Marshall now has a three-bedroom brick house with peach shutters that she shares with her son. Everything is clean and new. There's even a big outdoor pool and exercise room nearby for her to use.
I'm gonna fight until all the fight is gone out of me. But when you can't fight no more, you can't fight no more. You have to give up.
"I love my house," she says. "I love the landscaping, how it goes up a little on a hill."
Marshall, who's president of the Harmony Oaks Neighborhood Association, knows that the journey here has left lots of ill feelings and mistrust, that housing officials promised more than they could deliver, and residents were sometimes lied to and left in the dark. But she says, at some point, former residents had to decide whether to keep fighting the planned demolition or help to shape what was to be built instead.
"Many individuals, when they were relocated off the site and given vouchers to live in other cities, they started living in better conditions. They didn't want to come back to bad plumbing. They didn't want to come back to the crime," she says.
David Gilmore, who runs the Housing Authority of New Orleans, says Hurricane Katrina only hastened what was bound to happen sooner or later to the city's aging public housing stock.

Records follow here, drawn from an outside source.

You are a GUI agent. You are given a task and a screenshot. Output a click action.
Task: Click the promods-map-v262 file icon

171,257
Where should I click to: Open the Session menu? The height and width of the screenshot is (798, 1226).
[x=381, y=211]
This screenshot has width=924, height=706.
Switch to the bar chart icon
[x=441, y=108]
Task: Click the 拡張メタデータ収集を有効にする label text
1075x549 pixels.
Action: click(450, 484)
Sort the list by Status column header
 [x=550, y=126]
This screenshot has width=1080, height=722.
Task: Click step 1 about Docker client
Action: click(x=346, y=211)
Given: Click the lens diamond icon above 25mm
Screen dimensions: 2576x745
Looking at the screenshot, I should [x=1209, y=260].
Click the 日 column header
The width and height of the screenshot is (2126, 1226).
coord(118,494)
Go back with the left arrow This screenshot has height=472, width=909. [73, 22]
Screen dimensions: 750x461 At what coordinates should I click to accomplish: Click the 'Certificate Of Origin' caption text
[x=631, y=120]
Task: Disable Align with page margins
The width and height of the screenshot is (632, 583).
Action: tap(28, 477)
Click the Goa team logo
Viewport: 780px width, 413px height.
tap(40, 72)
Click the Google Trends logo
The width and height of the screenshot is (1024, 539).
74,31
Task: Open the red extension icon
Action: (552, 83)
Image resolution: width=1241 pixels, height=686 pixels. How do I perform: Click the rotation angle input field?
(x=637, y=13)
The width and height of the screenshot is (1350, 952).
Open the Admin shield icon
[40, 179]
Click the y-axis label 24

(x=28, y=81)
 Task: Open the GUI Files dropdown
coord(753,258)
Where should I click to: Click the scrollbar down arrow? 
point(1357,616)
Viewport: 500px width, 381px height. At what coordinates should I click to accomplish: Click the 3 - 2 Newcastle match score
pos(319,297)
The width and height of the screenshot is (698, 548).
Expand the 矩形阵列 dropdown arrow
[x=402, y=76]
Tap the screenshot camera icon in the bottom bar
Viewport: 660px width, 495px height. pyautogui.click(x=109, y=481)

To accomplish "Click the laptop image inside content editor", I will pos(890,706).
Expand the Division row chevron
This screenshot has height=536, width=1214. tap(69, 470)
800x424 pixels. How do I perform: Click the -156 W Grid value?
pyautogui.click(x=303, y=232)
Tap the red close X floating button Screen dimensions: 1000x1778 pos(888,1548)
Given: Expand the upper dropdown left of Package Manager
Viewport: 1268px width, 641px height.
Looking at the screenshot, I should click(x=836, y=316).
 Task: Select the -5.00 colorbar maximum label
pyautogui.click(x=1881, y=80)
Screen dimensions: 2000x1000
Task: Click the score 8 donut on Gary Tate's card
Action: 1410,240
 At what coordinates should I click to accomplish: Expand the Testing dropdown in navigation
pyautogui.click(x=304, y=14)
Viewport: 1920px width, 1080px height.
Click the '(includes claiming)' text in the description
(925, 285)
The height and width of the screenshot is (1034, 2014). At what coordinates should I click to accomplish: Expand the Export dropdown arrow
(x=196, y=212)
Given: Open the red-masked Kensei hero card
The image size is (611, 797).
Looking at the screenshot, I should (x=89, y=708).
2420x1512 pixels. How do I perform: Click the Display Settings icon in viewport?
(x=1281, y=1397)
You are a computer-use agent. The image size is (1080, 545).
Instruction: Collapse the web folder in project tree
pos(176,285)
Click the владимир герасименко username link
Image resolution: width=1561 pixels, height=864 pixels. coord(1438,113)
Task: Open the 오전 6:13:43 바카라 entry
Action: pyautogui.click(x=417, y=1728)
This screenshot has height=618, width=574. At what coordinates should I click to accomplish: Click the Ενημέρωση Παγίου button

And he thinks it's for the best.
"Nobody in his right mind would ever build a C.J. Peete again, or any of these developments again, in the same manner in which they were built the first time," he says. "So what's the choice? The choice is then to go figure out what makes more sense."
And that, he says, is the mixed-income communities now being built, with less stigma for the poor and more opportunities for residents, like job training and counseling.
Gilmore says he understands that people are frustrated. Redevelopment takes a long time, and it could be several more years before the projects are complete. The city's housing authority has also been hampered by mismanagement and corruption. Gilmore was brought in earlier this year by HUD to turn things around.
"I think folks need to be told the straight scoop right from the outset," he says. "Yes, we're going to do this. And no, we're not going to do this. We just can't get it done."
And that includes telling public housing residents that not every one of them will get to return, that some instead will get vouchers to find other housing in New Orleans and elsewhere. In fact, that's what many former public housing residents have already done. Gilmore says that no one who qualifies for aid will be abandoned.
Sky-High Rents
Housing advocates say they're hopeful he'll be good to his word. But they're worried about a shortage of affordable units in a city where rents have gone sky high.
Laura Tuggle with Southeast Louisiana Legal Services says there's been a lot of housing help from the federal government since Katrina.
"But the demand is so huge that if you were to re-open the public housing waiting list today, I am certain that you would get thousands and thousands of more applications," she says.
For now, Bobbie Jennings says she's going to try to stick it out at Harmony Oaks.
"I'm gonna fight until all the fight is gone out of me. But when you can't fight no more, you can't fight no more. You have to give up," she says.
This month, she took a hit when her daughter got a job and her rent went up $160 a month. To help pay for it, Jennings returned the sofa set she was trying to buy on layaway for her new post-Katrina home.